- _Task instructions_
**A)** Answer these questions using the essay on humans and animals, one answer per line:
(i) How does the essay state the difference between humans and animals?
(ii) To what two things does the essay compare the neglected physical animal?
(iii) What would the consummation of self and world mean, according to the essay?
**B)** Extend the essay on humans and animals, picking up after its final sentence.

- _Passage provided_

Our Brief Transit Across Expansive Time

We know the difference between animals and humans, but fail whenever we attempt to say what it is. The difference, as simply and as honestly as I can state it, is that we are a fiction and the animal is a fact. The fact of our physical identity is confounded by the fiction of our metaphysical identity. The physical animal is neglected, like a dog with a distracted owner, like the health and hygiene of a junkie. We are obsessed with our imaginary worlds and metaphysical selves, and we fixate all our energies on their maintenance and improvement, like an old man with a model railroad, like Disney with his Magic Kingdom, like Tolkien, C.S. Lewis, Gene Roddenberry, or J.K. Roweling. Our world, the one we call real, and ourselves, those we call authentic, are no more physical and present than Gandalf or Harry Potter. Our lives are narratives with parts played by characters we invent. We are merely the sorcerer who conjures them as surrogates for the warm and real facts from which consciousness is necessarily and permanently estranged. There is and never will be a communion of self and world; the consummation would mean the annihilation of both not because one has any effect on the other, but because the joining is impossible. That hasn't stopped us from trying to make our fictions fact, to arrest infinite time and exist in a kind of stasis inside a dominion of compulsive power.

Data extracted from a collection:
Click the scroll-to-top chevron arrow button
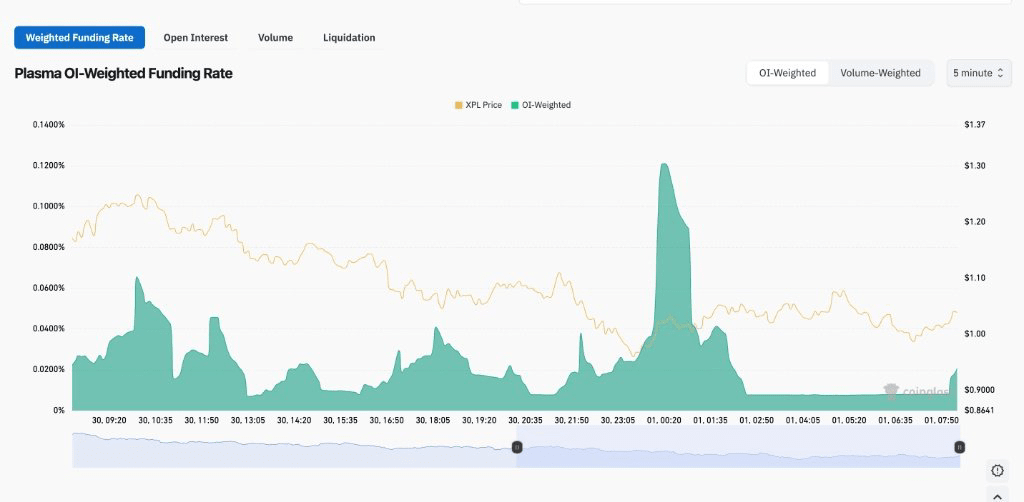Image resolution: width=1024 pixels, height=502 pixels. 997,496
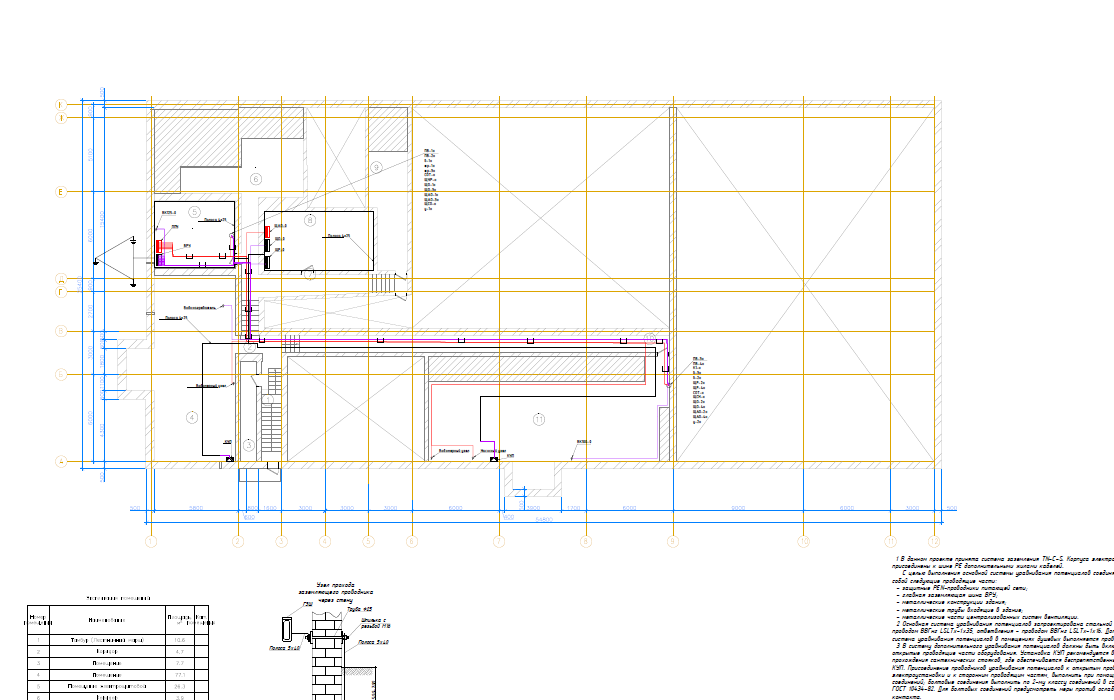Select bottom axis bubble number 10

click(802, 542)
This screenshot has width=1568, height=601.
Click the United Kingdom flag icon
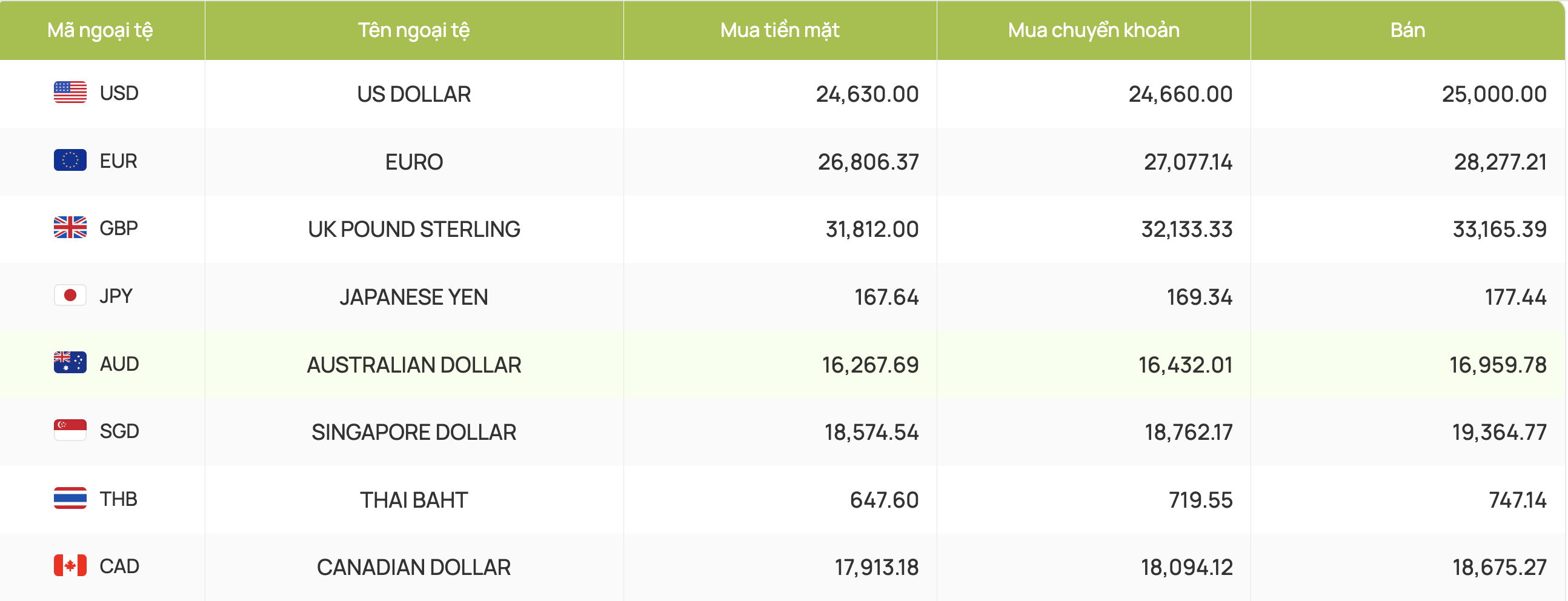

- _Answers for each item_
**A)**
(i) We are a fiction and the animal is a fact.
(ii) A dog with a distracted owner and the health and hygiene of a junkie.
(iii) The annihilation of both self and world.

**B)**
We're children, I suppose, and this world is our romper room. Its destruction may be necessary to end our rampage. Only in the ruins of a once-nurturing reality will we realize that the metaphysical was never Truth; it was always hypothesis, and our conscious self is only a tool used by our animal nature to direct attention and observe deliberate experience. There is no creator God; there is only our attentive and thoughtful participation in creation. We are not agents of a greater power; there is not and never will be a destiny other than what we make happen. We are responsible but there is no ideal against which our choices will be compared. Life perseveres without purpose, and by imposing purpose on life we determined its death. Why, then, to be or not to be? Must there be a purpose, a final effect of all these disassociated causes? Only this: life, experience, and happiness in each of our brief transits across expansive time.